Tuesday 12 August 2008

How knitting changed a world.

When I cleaned out the study on the weekend, I found a couple of projects that need just a little bit of finishing work.


Remember this lovely blue capelet begun in May or June of this year?
The hem needs to be redone. When I tried it on, it felt like a line was drawn across my back and was being pulled tight. It doesn't look bad, but to leave something so soft and airy and light feeling stressed would be just wrong. There is also the small matter of fronts bands and some kind of finishing at the neck edge to complete. It's a good month and a half till we need to turn up the heat in the house so this one can wait.

Then there is the matter of the green and cream top from More Big Girl Knits. When this top last appeared on the blog, the bottom band was completed, and I was thinking about the neck edge. After my cleaning work was done on the weekend, this is the project I picked up. I redid the bind off on the seed stitch bottom edge to loosen a too tight cast off.

I did not like the deep back v so I needed to make an insertion in the pattern design. I started by picking up stitches from the cast on edge of this top down design and worked short rows just as I did along the bottom side sections. I knit till I thought it looked about right, and moved along and did the seed stitch neck edge. I tried the sweater on again, and (oh my this is going to look great when it is done) and found a couple of things that I know I can do better. I am determined to repair them.

First off, the cast on edge at the back neck seems to show up as a line of very tightly knit stitches. I picked up at least one wrong strand of yarn.

Next, the neck edge is worked just a little too many rows up the back of the neck. The seed stitch edging appears to be climbing my neck, rather than laying nicely flat and fitted.

Third, I am in the middle of reworking the bottom bands of seed stitch because the larger needle and knitting the bound stitch cast off I used is just too loose. It looks downright sloppy. The technique is right, but I should not have used larger needles. No more biggie needle for sweater bottoms. Maybe. We'll see.While I am at it, I just might make the seed stitch border a little deeper than the first incarnation.

I am so pleased with the sweater that these little re-workings are not bothering me a bit. No tossing it into the corner in frustration, no putting it down while I contemplate what a harsh task master knitting can be. All there is, is the urgent desire to wear this sweater and the desire to do it well enough to wear it to the shop.

The old me, the stuck me, the frustrated by everything in the world me, the angst ridden supervisor of people who was completely unable to supervise people me, the living to the edge of the Peter Principle me, would have seen this small knitting problem as just another confirmation that I was not good enough or smart enough to knit right. The old me would have castigated me unceasingly and would never have forgiven me for my failings.
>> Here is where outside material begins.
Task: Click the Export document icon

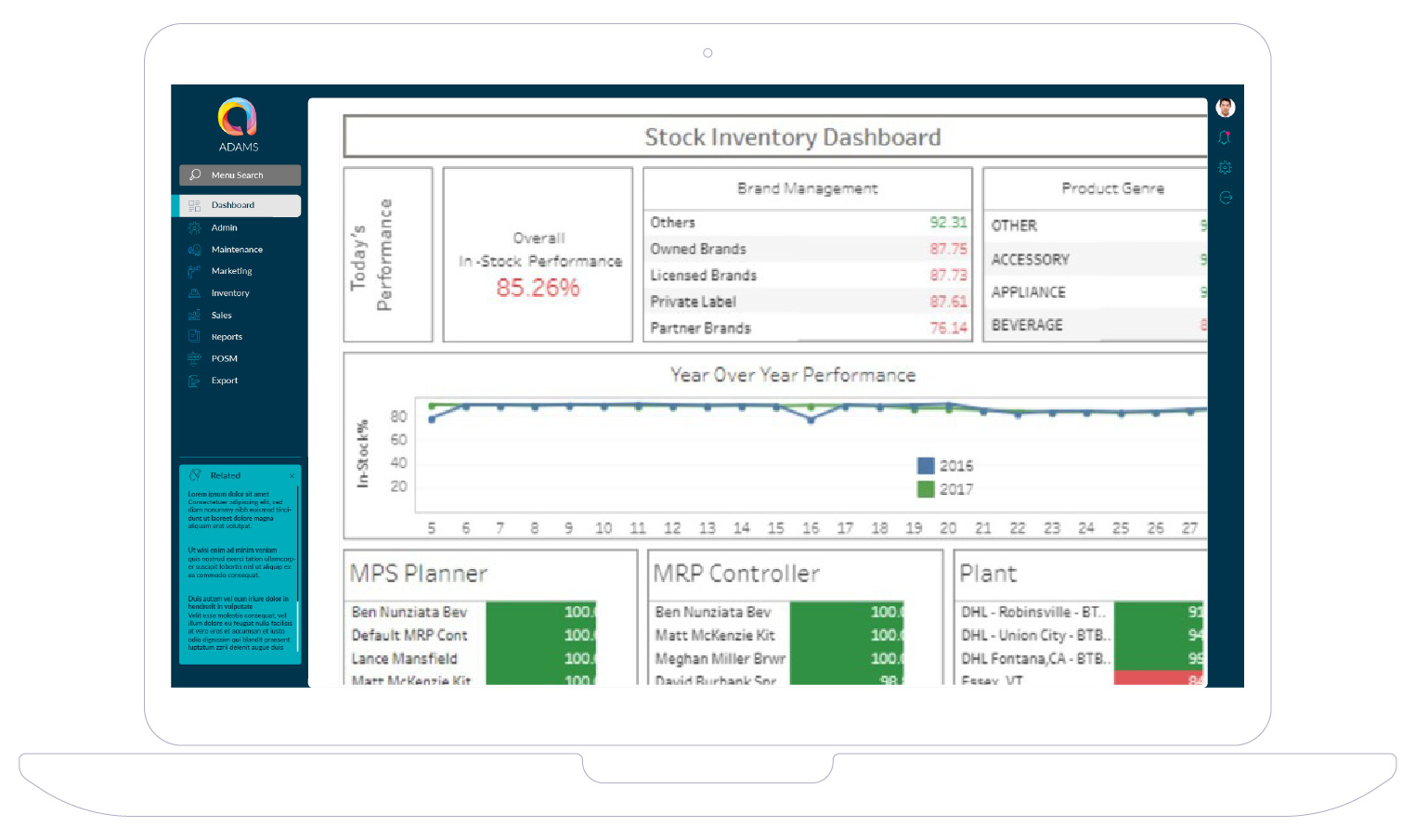Action: 194,381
Knitting changed me. Knitting taught me how to give myself permission to fail and screw up endlessly. Knitting showed me where I was hiding my persistence, my patience and strengthened a vague sense that there just was no reason that I couldn't, into belief that, heck yeah, I can.

A lot of people including me talk about how knitting is a meditation. It is, but the real secret of knitting is that when I was busy meditating, knitting changed my world.

Tricky stuff, this knitting. I so very glad I found it.